See the License for the specific language governing permissions and
limitations under the License.
////
= TinkerPop 4.0.0
image::gremlins-wildest-dreams.png[width=185]
*Gremlin's Wildest Dreams*
== TinkerPop 4.0.0
*Release Date: NOT OFFICIALLY RELEASED YET*
Please see the link:https://github.com/apache/tinkerpop/blob/4.0.0/CHANGELOG.asciidoc#release-4-0-0[changelog] for a
complete list of all the modifications that are part of this release.
=== Upgrading for Users
==== SLF4j 2.x
TinkerPop has generally upgraded to SLF4j 2.x which brings with it some important changes to log initialization which
may affect user applications that are upgrading from TinkerPop 3.x.
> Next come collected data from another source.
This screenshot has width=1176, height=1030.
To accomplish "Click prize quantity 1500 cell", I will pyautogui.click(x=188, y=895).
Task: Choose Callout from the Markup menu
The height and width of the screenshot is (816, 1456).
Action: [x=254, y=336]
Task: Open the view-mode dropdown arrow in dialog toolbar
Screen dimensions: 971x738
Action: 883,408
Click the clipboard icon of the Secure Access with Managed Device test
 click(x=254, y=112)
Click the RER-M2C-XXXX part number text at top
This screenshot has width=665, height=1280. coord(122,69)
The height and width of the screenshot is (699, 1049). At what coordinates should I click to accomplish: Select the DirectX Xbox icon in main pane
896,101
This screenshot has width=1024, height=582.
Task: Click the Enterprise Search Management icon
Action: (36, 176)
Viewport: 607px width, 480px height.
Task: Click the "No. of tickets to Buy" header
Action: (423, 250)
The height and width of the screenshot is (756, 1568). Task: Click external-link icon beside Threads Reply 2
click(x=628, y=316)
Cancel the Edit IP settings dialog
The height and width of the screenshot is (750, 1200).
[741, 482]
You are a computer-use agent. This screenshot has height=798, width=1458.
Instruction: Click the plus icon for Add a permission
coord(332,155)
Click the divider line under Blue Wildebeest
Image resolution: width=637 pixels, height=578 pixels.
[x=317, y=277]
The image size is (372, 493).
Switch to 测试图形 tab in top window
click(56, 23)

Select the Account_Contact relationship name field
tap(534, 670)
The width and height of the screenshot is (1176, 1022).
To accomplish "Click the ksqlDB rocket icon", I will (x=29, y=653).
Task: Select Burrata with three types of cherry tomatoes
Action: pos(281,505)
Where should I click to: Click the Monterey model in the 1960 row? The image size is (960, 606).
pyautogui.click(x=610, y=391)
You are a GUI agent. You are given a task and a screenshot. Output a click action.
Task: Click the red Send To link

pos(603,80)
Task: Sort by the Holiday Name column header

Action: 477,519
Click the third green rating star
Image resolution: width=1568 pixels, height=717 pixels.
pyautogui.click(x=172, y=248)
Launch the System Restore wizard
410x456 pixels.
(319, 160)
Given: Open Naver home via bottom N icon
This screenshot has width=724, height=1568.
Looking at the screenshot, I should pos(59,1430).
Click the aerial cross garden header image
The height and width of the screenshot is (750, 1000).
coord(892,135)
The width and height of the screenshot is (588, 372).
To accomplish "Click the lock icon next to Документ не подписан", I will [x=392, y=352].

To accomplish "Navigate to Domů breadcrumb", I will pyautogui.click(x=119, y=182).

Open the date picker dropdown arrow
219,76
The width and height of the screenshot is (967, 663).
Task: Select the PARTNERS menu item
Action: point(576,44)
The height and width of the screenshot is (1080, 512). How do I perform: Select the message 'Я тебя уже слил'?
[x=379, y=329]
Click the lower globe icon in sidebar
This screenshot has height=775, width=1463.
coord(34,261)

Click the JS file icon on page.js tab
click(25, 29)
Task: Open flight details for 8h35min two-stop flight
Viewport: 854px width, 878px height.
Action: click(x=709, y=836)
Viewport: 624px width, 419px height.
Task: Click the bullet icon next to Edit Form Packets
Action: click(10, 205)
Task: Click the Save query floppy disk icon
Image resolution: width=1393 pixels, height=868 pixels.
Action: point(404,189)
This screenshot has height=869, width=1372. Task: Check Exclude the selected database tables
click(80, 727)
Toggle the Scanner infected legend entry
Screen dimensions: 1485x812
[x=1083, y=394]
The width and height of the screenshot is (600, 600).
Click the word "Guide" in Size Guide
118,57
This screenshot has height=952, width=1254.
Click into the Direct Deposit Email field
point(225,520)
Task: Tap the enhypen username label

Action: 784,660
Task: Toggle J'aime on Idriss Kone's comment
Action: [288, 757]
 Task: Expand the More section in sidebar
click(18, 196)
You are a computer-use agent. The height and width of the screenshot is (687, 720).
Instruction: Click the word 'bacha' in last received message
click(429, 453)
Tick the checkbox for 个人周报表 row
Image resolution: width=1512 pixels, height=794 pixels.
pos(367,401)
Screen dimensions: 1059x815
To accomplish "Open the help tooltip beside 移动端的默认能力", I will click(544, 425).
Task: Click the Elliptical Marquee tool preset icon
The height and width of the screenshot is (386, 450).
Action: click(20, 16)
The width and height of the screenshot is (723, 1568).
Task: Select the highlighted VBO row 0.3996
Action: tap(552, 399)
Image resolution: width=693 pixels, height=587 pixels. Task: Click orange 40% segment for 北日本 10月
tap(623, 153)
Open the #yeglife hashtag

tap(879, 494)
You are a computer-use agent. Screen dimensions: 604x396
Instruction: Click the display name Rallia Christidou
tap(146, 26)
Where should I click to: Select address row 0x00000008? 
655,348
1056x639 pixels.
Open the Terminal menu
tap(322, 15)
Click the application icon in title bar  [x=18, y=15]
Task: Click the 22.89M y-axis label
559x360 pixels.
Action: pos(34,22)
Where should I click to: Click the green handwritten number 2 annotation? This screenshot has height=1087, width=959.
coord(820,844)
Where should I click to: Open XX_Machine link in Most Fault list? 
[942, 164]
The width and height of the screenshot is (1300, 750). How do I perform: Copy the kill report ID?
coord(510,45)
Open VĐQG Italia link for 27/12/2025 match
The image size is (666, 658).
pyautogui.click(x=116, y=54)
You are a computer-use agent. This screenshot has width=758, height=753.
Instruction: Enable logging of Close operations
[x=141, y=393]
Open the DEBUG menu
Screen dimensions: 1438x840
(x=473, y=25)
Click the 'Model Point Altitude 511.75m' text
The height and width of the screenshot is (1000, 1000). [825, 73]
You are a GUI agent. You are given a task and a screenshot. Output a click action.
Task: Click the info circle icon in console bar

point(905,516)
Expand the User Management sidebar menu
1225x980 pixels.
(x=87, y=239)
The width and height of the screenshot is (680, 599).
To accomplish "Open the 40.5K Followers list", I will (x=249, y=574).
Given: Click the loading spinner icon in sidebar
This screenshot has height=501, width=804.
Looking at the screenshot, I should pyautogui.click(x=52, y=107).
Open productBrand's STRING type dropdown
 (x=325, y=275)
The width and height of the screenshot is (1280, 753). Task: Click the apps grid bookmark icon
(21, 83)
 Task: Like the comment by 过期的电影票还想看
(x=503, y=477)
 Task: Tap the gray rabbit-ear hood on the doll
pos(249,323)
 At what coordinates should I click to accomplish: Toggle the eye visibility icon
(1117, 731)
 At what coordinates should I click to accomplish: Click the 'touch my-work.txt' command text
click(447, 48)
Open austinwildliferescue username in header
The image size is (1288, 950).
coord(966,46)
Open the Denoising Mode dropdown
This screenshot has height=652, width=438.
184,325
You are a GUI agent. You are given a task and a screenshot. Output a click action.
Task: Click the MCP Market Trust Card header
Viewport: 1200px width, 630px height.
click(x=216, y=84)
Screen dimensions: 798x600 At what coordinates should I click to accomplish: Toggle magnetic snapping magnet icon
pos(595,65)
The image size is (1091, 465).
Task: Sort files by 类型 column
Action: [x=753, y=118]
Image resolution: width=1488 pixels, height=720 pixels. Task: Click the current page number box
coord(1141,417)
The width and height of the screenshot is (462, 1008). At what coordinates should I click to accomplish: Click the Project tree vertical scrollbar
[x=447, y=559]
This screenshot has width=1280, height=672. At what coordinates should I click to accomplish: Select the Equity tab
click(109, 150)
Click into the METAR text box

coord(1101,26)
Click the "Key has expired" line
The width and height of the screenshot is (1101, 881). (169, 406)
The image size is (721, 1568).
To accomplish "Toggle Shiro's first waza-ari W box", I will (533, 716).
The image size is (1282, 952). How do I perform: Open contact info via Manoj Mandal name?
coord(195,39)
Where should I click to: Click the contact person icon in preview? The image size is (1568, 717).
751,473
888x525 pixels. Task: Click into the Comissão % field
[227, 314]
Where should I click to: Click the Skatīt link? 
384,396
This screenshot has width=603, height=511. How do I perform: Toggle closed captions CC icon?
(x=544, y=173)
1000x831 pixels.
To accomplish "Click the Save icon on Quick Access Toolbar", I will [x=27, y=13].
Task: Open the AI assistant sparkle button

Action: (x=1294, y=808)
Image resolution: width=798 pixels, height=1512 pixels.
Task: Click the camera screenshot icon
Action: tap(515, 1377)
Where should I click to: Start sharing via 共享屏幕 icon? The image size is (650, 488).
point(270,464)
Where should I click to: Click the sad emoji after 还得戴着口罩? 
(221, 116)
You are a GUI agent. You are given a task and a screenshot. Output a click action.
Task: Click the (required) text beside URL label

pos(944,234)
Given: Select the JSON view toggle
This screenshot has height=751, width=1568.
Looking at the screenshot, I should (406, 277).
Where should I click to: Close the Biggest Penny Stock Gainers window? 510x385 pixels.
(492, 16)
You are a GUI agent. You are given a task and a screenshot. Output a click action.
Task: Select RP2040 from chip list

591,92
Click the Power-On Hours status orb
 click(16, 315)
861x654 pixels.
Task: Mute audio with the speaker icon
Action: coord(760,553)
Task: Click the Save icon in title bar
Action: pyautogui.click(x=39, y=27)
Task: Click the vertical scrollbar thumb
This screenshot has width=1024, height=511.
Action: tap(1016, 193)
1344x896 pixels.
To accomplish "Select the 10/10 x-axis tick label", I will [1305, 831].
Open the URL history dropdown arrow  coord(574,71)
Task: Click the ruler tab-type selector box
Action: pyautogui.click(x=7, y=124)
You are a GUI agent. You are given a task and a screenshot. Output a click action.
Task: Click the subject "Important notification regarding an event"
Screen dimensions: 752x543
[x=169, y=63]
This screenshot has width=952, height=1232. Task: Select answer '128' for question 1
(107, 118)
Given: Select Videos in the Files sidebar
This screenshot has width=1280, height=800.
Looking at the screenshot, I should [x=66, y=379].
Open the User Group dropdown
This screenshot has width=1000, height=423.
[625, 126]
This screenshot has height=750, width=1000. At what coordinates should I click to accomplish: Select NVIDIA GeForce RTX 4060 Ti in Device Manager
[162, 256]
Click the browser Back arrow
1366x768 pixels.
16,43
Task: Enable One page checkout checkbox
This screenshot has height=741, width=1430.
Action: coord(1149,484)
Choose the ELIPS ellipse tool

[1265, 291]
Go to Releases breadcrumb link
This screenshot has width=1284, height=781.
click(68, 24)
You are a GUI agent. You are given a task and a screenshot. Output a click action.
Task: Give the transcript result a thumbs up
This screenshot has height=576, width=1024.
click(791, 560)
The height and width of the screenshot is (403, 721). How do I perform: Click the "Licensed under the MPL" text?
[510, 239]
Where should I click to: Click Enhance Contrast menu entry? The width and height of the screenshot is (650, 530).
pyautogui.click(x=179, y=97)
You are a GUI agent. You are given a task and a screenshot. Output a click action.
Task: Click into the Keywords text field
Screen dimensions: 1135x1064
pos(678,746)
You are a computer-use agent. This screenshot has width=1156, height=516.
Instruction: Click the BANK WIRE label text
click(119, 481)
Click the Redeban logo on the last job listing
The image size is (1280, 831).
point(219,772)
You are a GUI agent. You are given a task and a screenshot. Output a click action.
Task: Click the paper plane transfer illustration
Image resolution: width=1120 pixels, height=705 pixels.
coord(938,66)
Please see the
[SLF4j documentation](https://www.slf4j.org/faq.html#changesInVersion200) that explains the differences and how they
might apply.
=== Upgrading for Providers
==== Graph System Providers
==== Graph Driver Providers
== TinkerPop 4.0.0-beta.1
*Release Date: January 17, 2025*
Please see the link:https://github.com/apache/tinkerpop/blob/4.0.0-beta.1/CHANGELOG.asciidoc#release-4-0-0-beta-1[changelog] for a
complete list of all the modifications that are part of this release.
NOTE: 4.0.0-beta.1 is a beta/milestone release. It is for meant as a preview version to try out the new HTTP API
features in the server and drivers (Java/Python only). As this is a beta version only, you can expect breaking changes to
occur in future betas for 4.0.0 on the way to its General Availability release. Items that have important
limitations and constraints pertinent to this beta will be highlighted through the documentation inside an
"IMPORTANT" box that starts with "4.0 Beta Release".
=== Upgrading for Users
[[result-bulking-from-server]]
==== Result Bulking from Server
In previous versions, when a traversal is submitted through the DriverRemoteConnection (DRC) via the Bytecode processor,
the results from the server were bulked as Traverser, which provides a form of result optimization across the wire.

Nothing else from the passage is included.